Prof. Dr. Yıldırım, 14 Mart 1919 günü ilk Tıp Bayramı’nın nasıl kutlandığını şu sözlerle açıkladı: “İstanbul Dârülfünunu Tıp Fakültesi Talebe Cemiyeti, Zeynep Hanım Konağı’nda düzenlediği toplantıya; Dârülfünun ve Tıp Fakültesi hocalarını, İnas Dârülfünunu öğrencilerini ve törende konuşulanları işgal kuvvetlerine yetiştirsinler diye İngiliz-Amerikan-Fransız Kızılhaç temsilcileri ile Fransız Sıhhiye Müfettiş-i Umumisini davet ediyorlar. Konuşmalarda tıp eğitimimizin ne kadar köklü olduğunu, eski tıp hocalarının hizmetlerini, tıp eğitiminin Türkçe yapılması için verilen mücadeleyi anlatarak dolaylı mesajlar veriyorlar.”
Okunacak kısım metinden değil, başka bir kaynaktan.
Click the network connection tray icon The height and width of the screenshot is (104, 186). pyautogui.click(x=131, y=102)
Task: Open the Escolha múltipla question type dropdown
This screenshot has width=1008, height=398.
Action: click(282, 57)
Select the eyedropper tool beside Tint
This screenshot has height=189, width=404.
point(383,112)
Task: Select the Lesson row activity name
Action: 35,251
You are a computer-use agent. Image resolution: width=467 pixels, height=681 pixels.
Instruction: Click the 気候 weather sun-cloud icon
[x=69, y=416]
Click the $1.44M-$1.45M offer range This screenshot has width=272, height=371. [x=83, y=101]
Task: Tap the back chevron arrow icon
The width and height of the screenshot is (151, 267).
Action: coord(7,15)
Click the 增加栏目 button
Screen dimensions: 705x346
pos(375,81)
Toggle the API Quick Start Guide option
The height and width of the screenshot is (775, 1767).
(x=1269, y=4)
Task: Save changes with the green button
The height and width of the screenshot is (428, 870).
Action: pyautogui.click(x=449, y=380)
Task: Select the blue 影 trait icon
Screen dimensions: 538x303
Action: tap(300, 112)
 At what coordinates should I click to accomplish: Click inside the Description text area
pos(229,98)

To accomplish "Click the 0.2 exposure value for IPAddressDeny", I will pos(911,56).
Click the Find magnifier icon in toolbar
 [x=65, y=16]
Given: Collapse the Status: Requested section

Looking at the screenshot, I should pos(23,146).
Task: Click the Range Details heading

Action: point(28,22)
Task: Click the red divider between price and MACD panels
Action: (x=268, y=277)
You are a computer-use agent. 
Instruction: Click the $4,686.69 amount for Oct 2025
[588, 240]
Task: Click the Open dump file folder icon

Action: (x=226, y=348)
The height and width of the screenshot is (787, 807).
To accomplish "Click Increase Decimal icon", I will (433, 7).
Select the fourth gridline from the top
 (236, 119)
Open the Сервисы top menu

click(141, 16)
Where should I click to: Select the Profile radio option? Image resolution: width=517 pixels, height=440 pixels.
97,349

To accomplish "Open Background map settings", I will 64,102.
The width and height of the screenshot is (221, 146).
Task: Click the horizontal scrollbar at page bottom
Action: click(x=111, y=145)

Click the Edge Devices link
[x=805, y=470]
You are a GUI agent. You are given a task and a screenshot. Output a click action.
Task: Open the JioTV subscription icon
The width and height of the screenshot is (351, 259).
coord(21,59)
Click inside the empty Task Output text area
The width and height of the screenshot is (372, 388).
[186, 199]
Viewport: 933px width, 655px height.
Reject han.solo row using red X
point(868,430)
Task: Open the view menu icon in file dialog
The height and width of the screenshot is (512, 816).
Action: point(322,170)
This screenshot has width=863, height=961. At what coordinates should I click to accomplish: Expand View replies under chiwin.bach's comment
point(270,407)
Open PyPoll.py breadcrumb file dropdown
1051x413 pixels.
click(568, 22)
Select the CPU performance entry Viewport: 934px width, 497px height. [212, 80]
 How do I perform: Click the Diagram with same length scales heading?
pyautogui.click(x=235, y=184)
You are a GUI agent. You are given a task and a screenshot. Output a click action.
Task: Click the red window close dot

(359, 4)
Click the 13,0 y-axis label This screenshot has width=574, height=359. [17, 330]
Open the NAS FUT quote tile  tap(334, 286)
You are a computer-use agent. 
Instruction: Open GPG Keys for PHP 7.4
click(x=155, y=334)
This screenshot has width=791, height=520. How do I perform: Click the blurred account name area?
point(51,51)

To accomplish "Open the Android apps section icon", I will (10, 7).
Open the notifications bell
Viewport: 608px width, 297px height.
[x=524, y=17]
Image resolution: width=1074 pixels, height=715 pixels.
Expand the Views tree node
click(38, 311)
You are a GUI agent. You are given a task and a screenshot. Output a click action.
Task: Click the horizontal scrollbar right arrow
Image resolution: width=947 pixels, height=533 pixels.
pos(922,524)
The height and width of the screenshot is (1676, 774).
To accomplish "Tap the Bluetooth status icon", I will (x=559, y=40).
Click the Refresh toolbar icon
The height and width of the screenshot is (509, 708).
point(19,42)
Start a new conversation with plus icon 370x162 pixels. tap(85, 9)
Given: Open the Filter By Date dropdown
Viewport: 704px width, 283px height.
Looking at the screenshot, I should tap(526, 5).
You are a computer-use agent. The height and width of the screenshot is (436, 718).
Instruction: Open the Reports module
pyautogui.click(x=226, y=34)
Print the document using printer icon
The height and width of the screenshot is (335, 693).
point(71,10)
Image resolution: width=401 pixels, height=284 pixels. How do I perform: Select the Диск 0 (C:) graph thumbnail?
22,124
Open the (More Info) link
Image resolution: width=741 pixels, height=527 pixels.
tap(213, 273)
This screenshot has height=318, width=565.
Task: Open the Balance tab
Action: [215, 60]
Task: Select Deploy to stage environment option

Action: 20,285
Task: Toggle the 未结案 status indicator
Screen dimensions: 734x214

14 Mart Tıp Bayramı’nın zekice kurgulanmış bir bayram olduğuna dikkat çeken Prof. Dr. Yıldırım konuşmasını şu şekilde sonlandırdı: “İşgal kuvvetleri askerlerinin İstanbul’daki taşkınlıkları devam ettiğinden 1920 ve 1921 yıllarında Kadıköy Apollon (sonraları Hale ve günümüzde Reks) sinemasında törenler düzenliyorlar. Bu törenler, Tıbbiyeliler Bayramı olarak yerleşip gelenekselleşiyor. İşte bu yıl 100. yılını idrak ettiğimiz 14 Mart Tıp Bayramı, işgal kuvvetlerini protesto amacıyla çok zekice kurgulanmış ve öğrenciler tarafından ihdas edilmiş tek bayramdır. Zamanla öğrenci dernekleri çoğalınca bayram düzenlemelerini tabip odaları üstlendi ve adı da ‘14 Mart Tıp Bayramı’ oldu. 1976 yılından beri 14 Mart’ı içine alan hafta, ‘Tıp Bayramı ve Sağlık Haftası’ olarak kutlanıyor. Bir hafta boyunca güncel sağlık sorunlarıyla hekimlik mesleğine ilişkin sorunların tartışıldığı toplantılar yanında spor ve müzik etkinlikleri yapılıyor.”